Desangelados

Texto redactado sobre el tema instrumental “Improvisaciones I”, del disco “Despiértate, nena”, del Trío Sirimarco-Suárez-Trilline, editado por BlueArt records, año 2007.

 

Desangelados

 

        

 

         Desgranando cada letra, casi inaudiblemente: “No soy yo. Soy lo que queda de mí”, una vez me dijiste.

Bien, quería lo que quedaba de vos. Extrañaba lo dormido. O lo muerto. Y rezaba para que te encendieras. Despertaras, crepitante de endorfinas.

¿Rezaba?

         Ok, ok. You got me! Under you skin, by the way. Ok, ok. I admit it right n-o-w. I´m ashamed of myself: Bo-ho-ho.

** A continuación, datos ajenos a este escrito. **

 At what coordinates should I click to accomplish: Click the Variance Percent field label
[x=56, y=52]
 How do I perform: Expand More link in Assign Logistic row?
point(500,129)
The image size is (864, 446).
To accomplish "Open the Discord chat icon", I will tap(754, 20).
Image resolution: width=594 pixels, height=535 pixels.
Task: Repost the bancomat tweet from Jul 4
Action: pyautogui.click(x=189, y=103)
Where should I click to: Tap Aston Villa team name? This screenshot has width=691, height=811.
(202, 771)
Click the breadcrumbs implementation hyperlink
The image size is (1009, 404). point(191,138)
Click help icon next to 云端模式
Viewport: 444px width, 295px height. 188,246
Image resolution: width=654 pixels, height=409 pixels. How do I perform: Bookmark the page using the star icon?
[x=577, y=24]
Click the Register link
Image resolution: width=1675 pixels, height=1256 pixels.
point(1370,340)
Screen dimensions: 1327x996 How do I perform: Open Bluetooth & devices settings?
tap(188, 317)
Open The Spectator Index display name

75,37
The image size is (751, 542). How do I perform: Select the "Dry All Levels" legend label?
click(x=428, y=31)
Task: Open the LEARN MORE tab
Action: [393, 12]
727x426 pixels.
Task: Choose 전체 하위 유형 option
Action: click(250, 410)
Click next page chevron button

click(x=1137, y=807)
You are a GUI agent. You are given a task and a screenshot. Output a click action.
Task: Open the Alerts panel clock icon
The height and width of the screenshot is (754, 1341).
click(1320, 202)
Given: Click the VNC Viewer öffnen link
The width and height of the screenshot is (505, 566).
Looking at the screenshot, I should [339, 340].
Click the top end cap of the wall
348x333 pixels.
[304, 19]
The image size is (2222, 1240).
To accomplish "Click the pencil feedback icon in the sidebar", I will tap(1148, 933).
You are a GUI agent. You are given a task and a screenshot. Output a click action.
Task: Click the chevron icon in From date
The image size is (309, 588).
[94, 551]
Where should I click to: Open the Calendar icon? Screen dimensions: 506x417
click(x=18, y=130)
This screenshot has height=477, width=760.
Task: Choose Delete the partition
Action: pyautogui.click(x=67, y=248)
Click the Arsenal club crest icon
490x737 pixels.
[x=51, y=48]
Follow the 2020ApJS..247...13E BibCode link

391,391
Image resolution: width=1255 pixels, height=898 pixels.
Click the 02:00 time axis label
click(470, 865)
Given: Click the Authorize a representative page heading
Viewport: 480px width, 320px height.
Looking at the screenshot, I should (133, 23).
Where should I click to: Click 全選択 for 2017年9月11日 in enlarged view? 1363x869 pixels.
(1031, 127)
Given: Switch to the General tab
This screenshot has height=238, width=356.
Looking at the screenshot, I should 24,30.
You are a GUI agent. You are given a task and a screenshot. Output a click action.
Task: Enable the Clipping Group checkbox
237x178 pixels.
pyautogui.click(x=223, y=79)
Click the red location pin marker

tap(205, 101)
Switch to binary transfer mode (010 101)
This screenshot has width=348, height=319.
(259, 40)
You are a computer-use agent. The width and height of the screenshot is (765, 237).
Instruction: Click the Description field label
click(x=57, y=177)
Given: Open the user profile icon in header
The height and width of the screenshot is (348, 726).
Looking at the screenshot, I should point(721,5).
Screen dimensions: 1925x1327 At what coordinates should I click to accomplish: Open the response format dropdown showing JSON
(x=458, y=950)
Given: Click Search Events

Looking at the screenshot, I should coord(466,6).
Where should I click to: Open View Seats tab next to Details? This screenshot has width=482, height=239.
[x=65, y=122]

No te olvido -parece ser- mal que me pese. Siento tu retrato a la mesa cada noche, y ceno veneno. Brindo por mi buena fe, la que me impide coser a tu foto pequeños canutillos partidos a ver si quizá se te clavan y te duelen como agujitas mortíferas de Vudú. Da gracias a mi buena y cristiana fe. Yo no doy gracias. ¿Acaso vivir con tu recuerdo envilecido por el rencor es más fácil que vivir sola? Resulta ser que la soledad (la desquiciante) no ha sido hasta ahora mejor compañía que tu imagen renegada. Reputeada. ¿Por esto no te dejo ir? Así se explicaría el temor de los que aman y escriben: pánico al corazón en blanco… ¡perdón! a la página en blanco. Muy a mi pesar, es terrible que no pueda exorcizarte del paisaje. Parecés una mancha de humedad eterna que me entorpece en los ojos.

Un pintor acá, por favor.

 

 

Clandestino se te escucha apoyar las suelas.

Sin rumbo por los semitonos. Casi disonante.

Cayendo como por casualidad al filo de la navaja.

Trompe l´oeil. O mejor: del oído.

Pesado, coherente pero helado…desangelado.

Sonás grave, cabalmente ocre y egoísta.

Tan brillante y becado… Tan vacío y desamorado.

Caminando en callejones ciegos.

 

No vas a salir así.

No golpees más.

No voy a abrir.

No roces el dintel.

No voy a abrir.

Tu pulso es rumor persistente que me altera.

Causa un eco agridulce en el hueco que dejó mi corazón.

(Lo quise donar, pero ya no servía para ningún transplante: estaba seco. Seco y acre.

¿Por tu golpe de gracia?)

 

Shhhhhhhhh…

Aún escucho tus pasitos desangelados.

Retumban en las paredes ateridas y rotas.

Se multiplican como las escobillas del redoblante.

No no no no no no, no camines más.

El callejón siempre va a ser ciego.

Calladito quedate.

 

Los cuatro estamos desangelados:

 

 

Vos caminando, y yo, todavía, escuchando.